PROVIDED DATA:
----

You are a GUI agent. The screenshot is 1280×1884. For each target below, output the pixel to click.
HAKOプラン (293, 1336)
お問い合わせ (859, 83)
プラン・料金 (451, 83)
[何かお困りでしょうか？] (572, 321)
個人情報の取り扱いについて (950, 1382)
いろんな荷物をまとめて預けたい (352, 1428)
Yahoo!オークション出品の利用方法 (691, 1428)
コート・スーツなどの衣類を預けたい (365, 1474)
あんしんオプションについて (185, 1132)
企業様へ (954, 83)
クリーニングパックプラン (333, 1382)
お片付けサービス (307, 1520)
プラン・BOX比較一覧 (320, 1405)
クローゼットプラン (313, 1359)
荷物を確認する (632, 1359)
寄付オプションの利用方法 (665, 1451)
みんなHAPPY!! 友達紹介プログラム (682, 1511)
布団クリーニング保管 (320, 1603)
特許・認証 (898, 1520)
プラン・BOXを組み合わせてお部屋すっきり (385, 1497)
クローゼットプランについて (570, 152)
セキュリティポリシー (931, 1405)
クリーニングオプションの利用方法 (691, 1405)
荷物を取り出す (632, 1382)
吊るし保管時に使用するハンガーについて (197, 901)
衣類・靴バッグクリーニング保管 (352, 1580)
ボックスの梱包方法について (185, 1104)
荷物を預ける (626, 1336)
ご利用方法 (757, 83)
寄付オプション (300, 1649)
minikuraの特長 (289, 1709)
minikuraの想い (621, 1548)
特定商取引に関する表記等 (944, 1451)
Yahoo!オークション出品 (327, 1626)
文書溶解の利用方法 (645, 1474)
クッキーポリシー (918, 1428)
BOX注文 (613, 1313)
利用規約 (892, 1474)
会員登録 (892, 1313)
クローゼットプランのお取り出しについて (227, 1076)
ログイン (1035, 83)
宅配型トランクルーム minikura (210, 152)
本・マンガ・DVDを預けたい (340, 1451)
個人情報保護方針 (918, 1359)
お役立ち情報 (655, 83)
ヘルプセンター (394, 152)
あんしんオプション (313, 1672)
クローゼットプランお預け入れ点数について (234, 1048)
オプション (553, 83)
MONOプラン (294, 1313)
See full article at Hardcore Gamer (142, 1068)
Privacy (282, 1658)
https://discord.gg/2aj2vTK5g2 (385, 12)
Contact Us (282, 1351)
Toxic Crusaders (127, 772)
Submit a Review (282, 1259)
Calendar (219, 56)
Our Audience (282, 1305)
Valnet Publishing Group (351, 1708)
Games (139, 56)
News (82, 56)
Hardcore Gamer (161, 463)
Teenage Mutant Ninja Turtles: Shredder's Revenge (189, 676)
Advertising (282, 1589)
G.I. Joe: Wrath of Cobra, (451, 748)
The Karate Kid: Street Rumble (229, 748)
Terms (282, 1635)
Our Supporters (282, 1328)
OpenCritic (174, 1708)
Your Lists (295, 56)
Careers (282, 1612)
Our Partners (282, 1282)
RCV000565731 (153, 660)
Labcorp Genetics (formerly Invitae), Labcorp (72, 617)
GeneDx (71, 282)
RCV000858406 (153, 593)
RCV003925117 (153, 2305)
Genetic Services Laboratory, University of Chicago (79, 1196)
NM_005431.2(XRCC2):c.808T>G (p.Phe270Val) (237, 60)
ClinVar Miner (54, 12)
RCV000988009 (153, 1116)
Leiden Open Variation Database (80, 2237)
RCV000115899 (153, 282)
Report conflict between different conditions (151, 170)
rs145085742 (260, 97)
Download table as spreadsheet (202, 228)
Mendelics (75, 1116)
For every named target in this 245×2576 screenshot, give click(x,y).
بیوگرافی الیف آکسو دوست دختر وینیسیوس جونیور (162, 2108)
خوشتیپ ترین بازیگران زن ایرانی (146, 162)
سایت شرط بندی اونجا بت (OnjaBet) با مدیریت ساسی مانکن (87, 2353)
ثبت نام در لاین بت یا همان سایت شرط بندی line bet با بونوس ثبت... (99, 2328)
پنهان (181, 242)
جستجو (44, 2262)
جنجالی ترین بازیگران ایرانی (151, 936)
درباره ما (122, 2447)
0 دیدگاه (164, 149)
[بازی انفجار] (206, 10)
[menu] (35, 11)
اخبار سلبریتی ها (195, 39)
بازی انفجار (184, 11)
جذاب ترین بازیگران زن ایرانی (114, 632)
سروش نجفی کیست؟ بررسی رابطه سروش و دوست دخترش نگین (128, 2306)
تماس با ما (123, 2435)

----

WHAT TO PRODUCE: Please count the lines in the rows above that contain the word "بازیگران". Reply with the number alone.

RESULT BELOW: 3